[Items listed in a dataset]

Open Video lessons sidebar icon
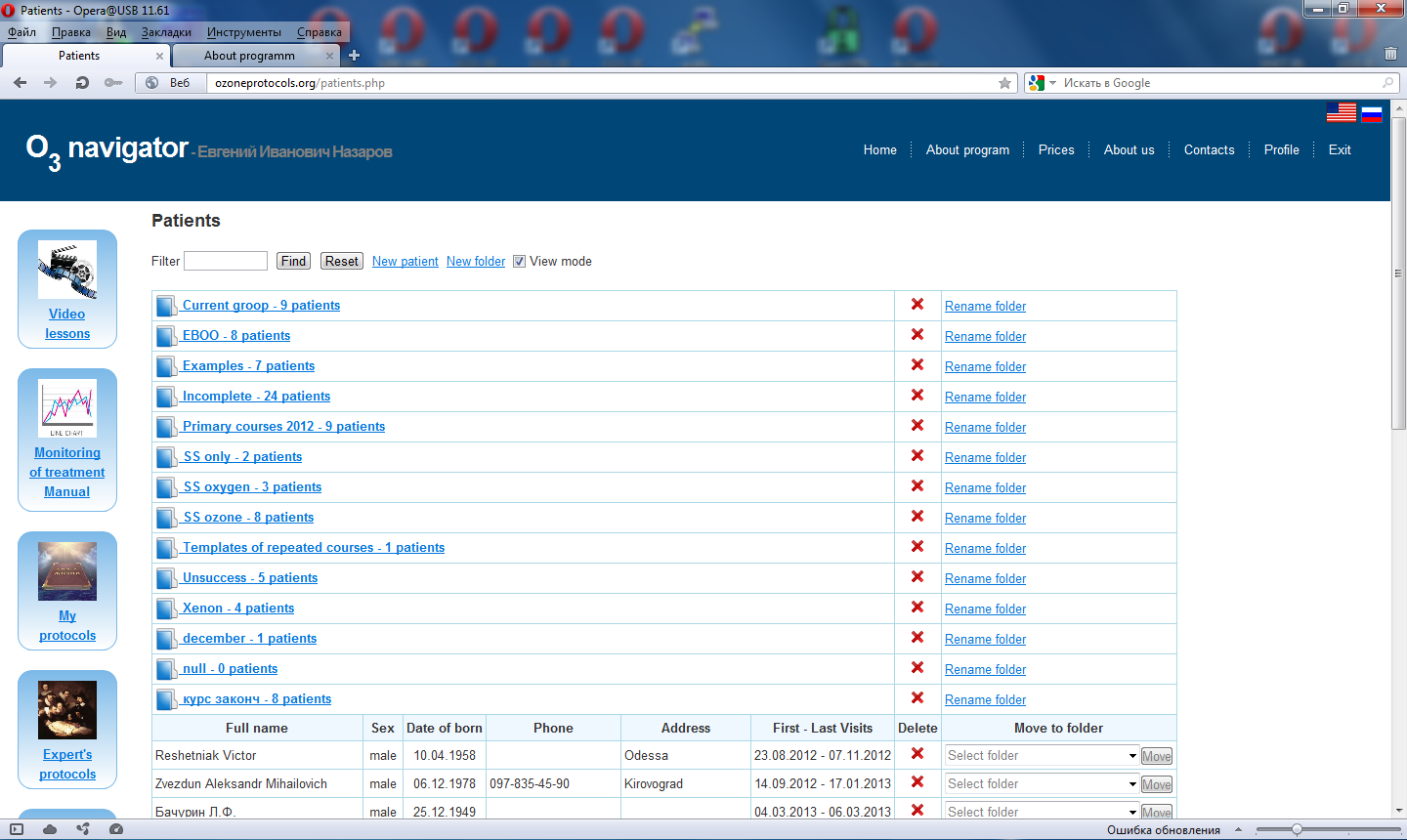This screenshot has width=1407, height=840. point(67,270)
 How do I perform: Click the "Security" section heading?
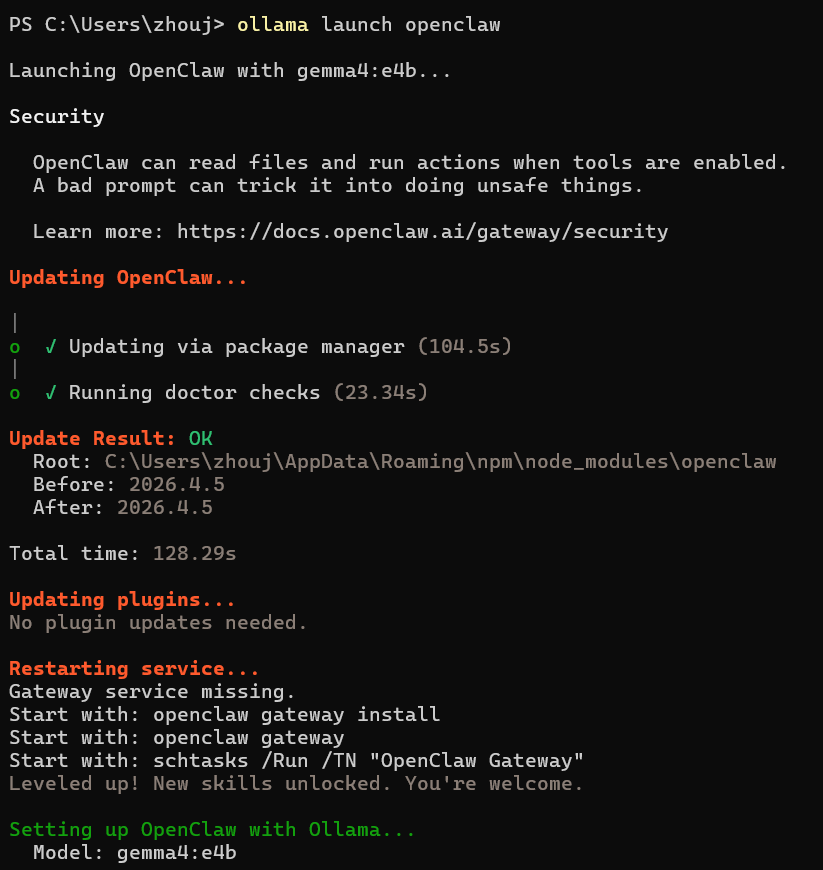point(57,117)
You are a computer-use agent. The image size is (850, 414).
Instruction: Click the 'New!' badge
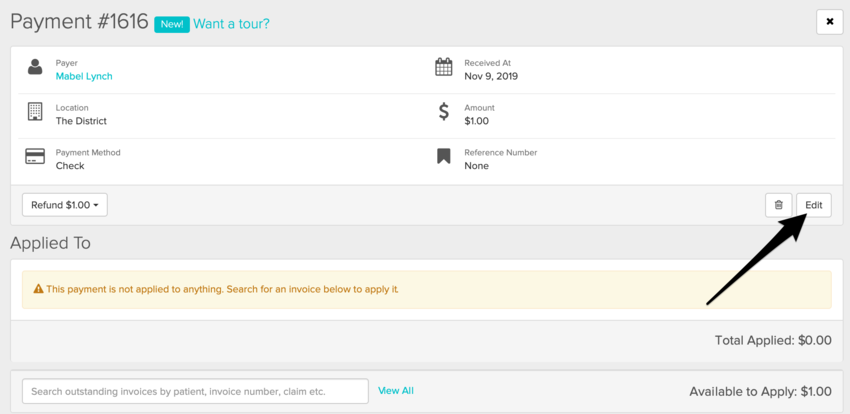coord(171,23)
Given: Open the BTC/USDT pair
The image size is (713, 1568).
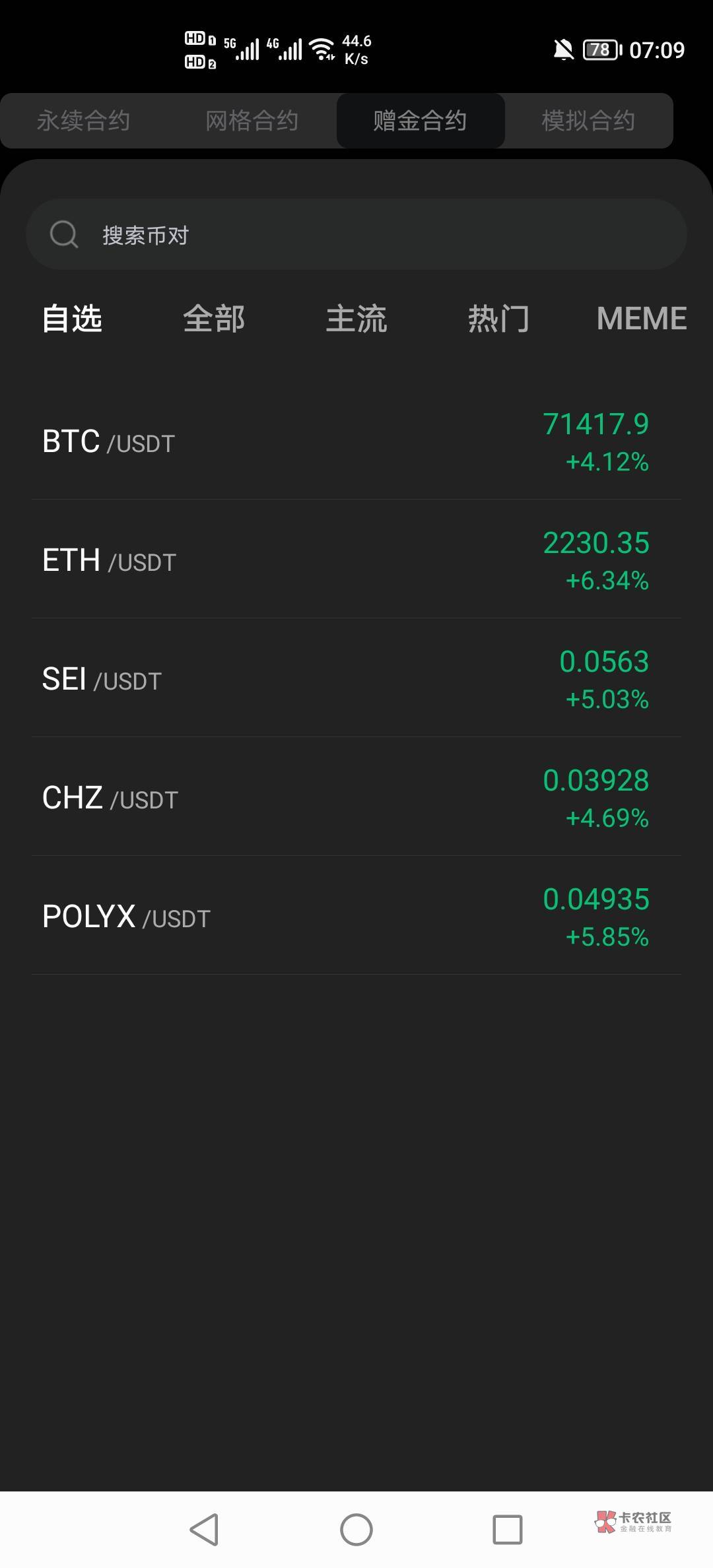Looking at the screenshot, I should (356, 441).
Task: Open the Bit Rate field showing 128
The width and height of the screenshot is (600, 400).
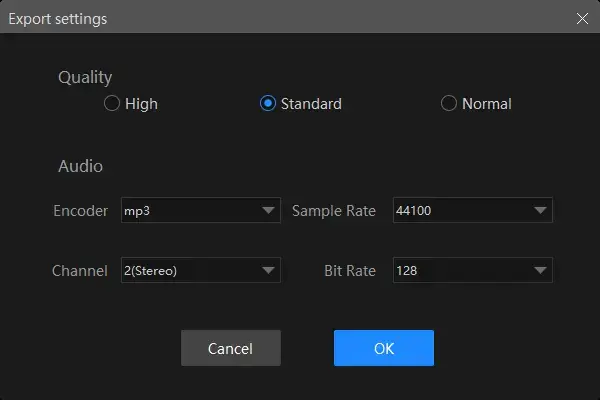Action: [460, 270]
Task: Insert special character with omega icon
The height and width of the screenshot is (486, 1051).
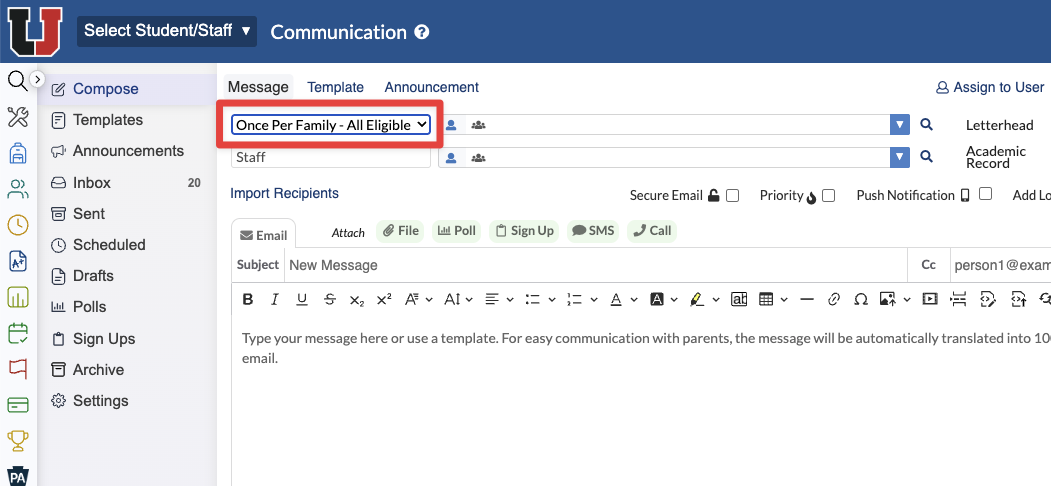Action: click(x=860, y=299)
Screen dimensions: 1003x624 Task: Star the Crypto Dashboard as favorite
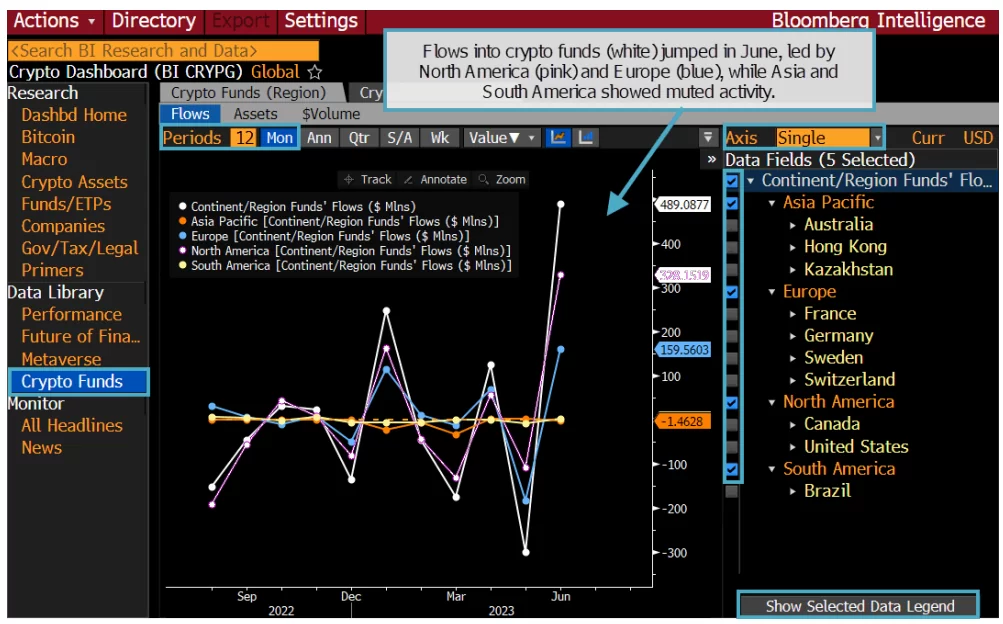(315, 72)
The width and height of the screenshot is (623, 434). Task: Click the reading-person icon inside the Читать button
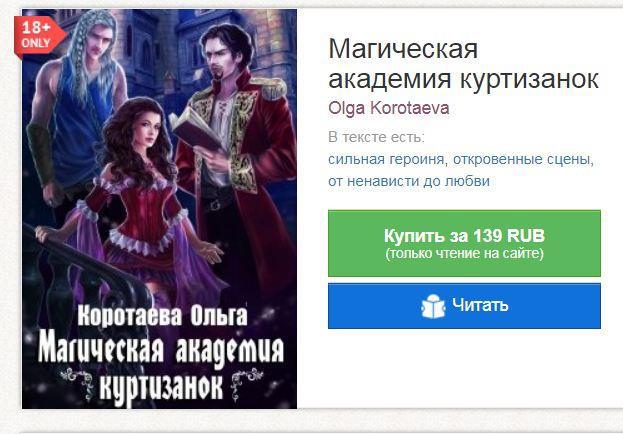[x=433, y=306]
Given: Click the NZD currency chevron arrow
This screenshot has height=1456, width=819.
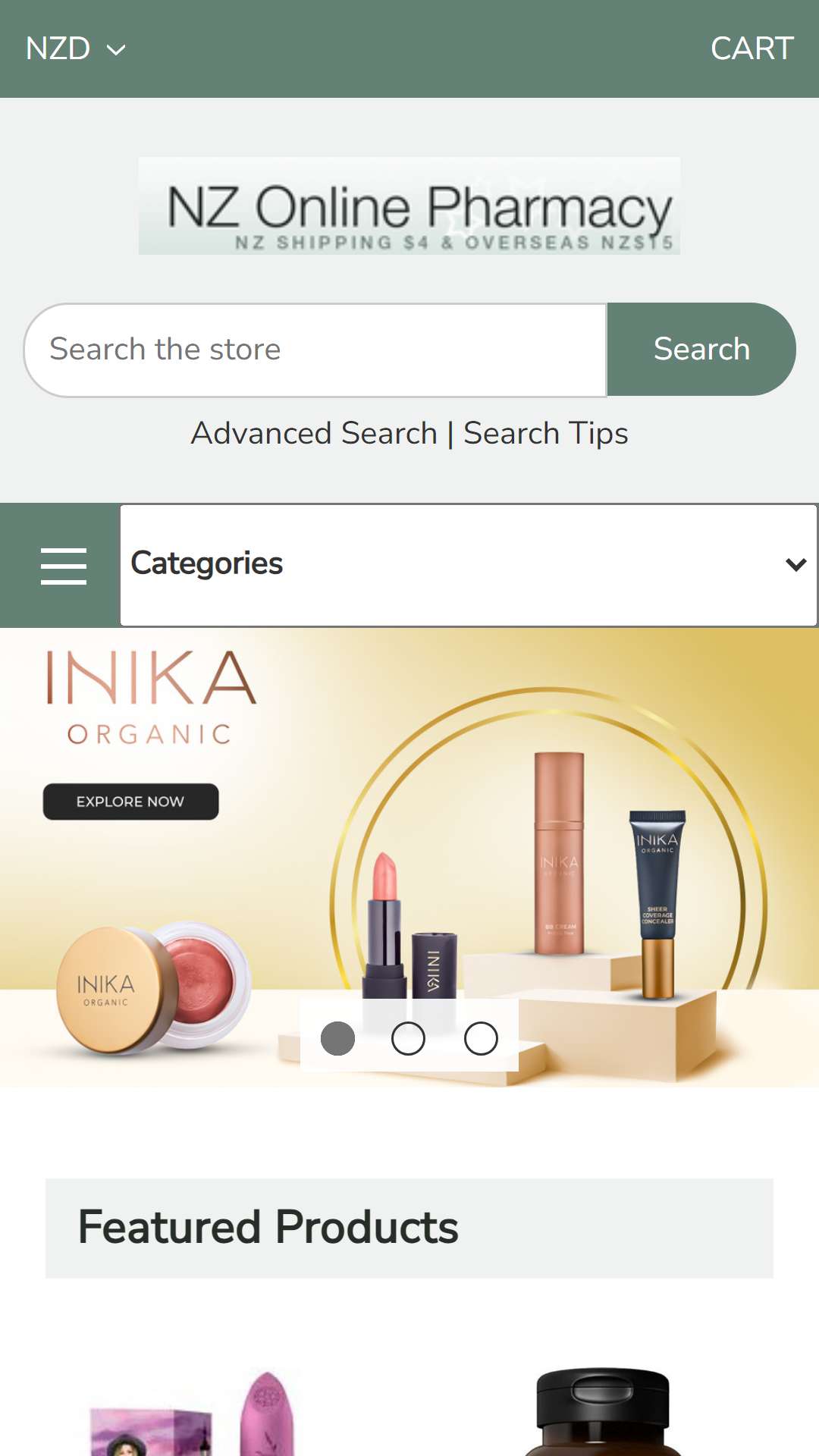Looking at the screenshot, I should (x=116, y=50).
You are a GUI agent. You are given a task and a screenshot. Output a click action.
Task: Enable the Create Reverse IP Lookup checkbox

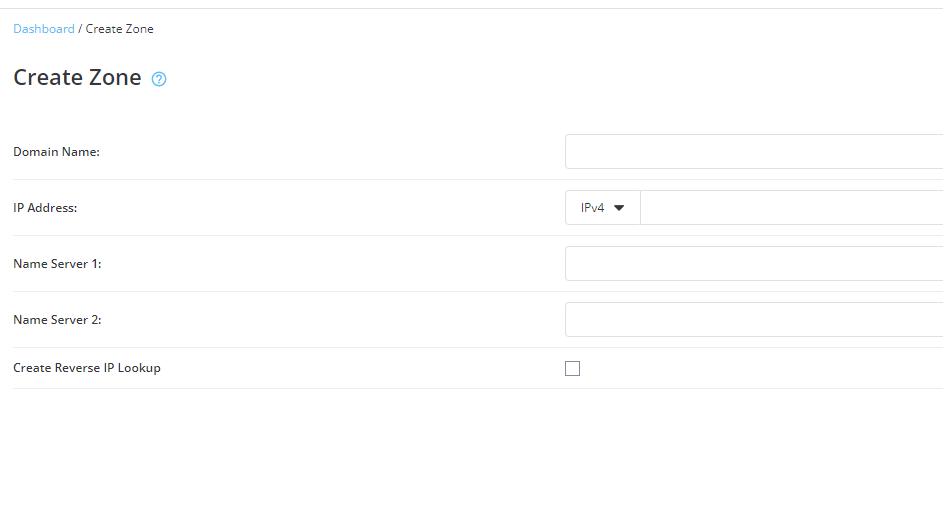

● Assignment:
The lines to return are those with the string "agent" in them; copy each from the entries above.

● Finished exercise:
You are a computer-use agent. The image size is (850, 414).
You are a GUI agent. You are given a task and a screenshot. Output a click action.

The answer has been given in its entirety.